Performs basic cleaning: - Renames columns to machine-readable names (e.g., DONOR → donor_code) - Sets proper data types (int, float, string) - Removes empty columns

Example without preprocessing:

from oda_reader import download_dac1

# Raw API response
data_raw = download_dac1(
    start_year=2022,
    end_year=2022,
    pre_process=False,
    dotstat_codes=False
)

print(data_raw.columns)
# Output: ['DONOR', 'RECIPIENT', 'MEASURE', 'AMOUNT_TYPE', 'FLOW_CODE', ...]
# (exact API column names, all caps)

Example with preprocessing:

# Preprocessed (default)
data_clean = download_dac1(
    start_year=2022,
    end_year=2022,
    pre_process=True,
    dotstat_codes=False
)

print(data_clean.columns)
# Output: ['donor', 'recipient', 'measure', 'amount_type', 'flow_code', ...]
# (clean, consistent naming)

`dotstat_codes` (default: `True`)

Translates dimension codes from API format to .Stat format: - Requires pre_process=True to work - Converts codes like donor IDs, measure types, flow codes - Makes data compatible with .Stat bulk downloads and historical data

Example without code translation:

# API codes only
data_api = download_dac1(
    start_year=2022,
    end_year=2022,
    pre_process=True,
    dotstat_codes=False
)

print(data_api['donor'].unique()[:5])
# Output: ['1', '2', '3', '4', '5']
# (numeric API codes)

Example with code translation:

# Translated to .Stat codes (default)
data_stat = download_dac1(
    start_year=2022,
    end_year=2022,
    pre_process=True,
    dotstat_codes=True
)

print(data_stat['donor'].unique()[:5])
# Output: ['AUS', 'AUT', 'BEL', 'CAN', 'CHE']
# (ISO3 donor codes, matches .Stat format)

Three Modes Explained

Mode 1: Default (Recommended)

data = download_dac1(start_year=2022, end_year=2022)
# Equivalent to:
# pre_process=True, dotstat_codes=True

Result: - Clean column names: donor, recipient, measure, etc. - .Stat codes: 'USA', 'GBR' for donors - Proper data types set - Use when: General analysis, compatibility with historical .Stat data

Pros: - Works with existing .Stat-based workflows - Compatible with bulk download files

Mode 2: Raw API Response

data = download_dac1(
    start_year=2022,
    end_year=2022,
    pre_process=False,
    dotstat_codes=False
)

Result: - Raw API column names: DONOR, MEASURE (all caps) - Raw API codes: numeric or internal codes - No type conversion - Use when: Debugging API issues, understanding API structure

Pros: - See exactly what OECD API returns - Useful for troubleshooting

Cons: - Harder to work with (inconsistent naming)

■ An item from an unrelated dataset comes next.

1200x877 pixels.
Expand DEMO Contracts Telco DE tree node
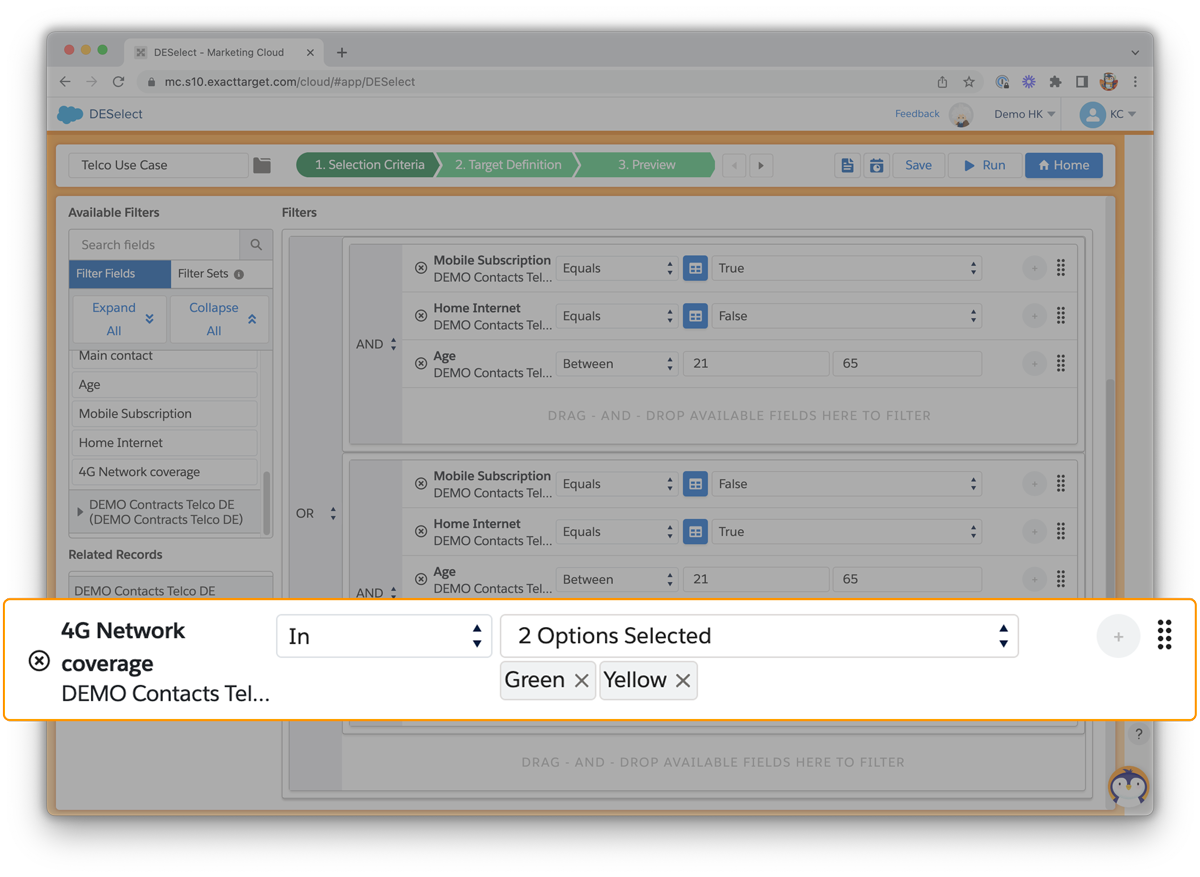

Mode 3: Preprocessed with API Codes

data = download_dac1(
    start_year=2022,
    end_year=2022,
    pre_process=True,
    dotstat_codes=False
)

Result: - Clean column names: donor, recipient, etc. - API codes: numeric or internal (not .Stat codes) - Proper data types - Use when: Working exclusively with new API data, don't need .Stat compatibility

Pros: - Clean DataFrame structure - Uses OECD's latest code conventions

Cons: - Codes differ from .Stat bulk files - May not match historical datasets

Code Translation Examples

Donor Codes

.Stat Code	API code	Country
`1`	`AUS`	Australia
`2`	`AUT`	Austria
`12`	`USA`	United States
`301`	`GBR`	United Kingdom

Measure Codes (DAC1)

.Stat Code	API Code	Description
`100`	`1010`	Net ODA
`106`	`1011`	ODA Grants
`11017`	`11017`	Grant equiv. of loans

(Note: Some codes are the same across schemas)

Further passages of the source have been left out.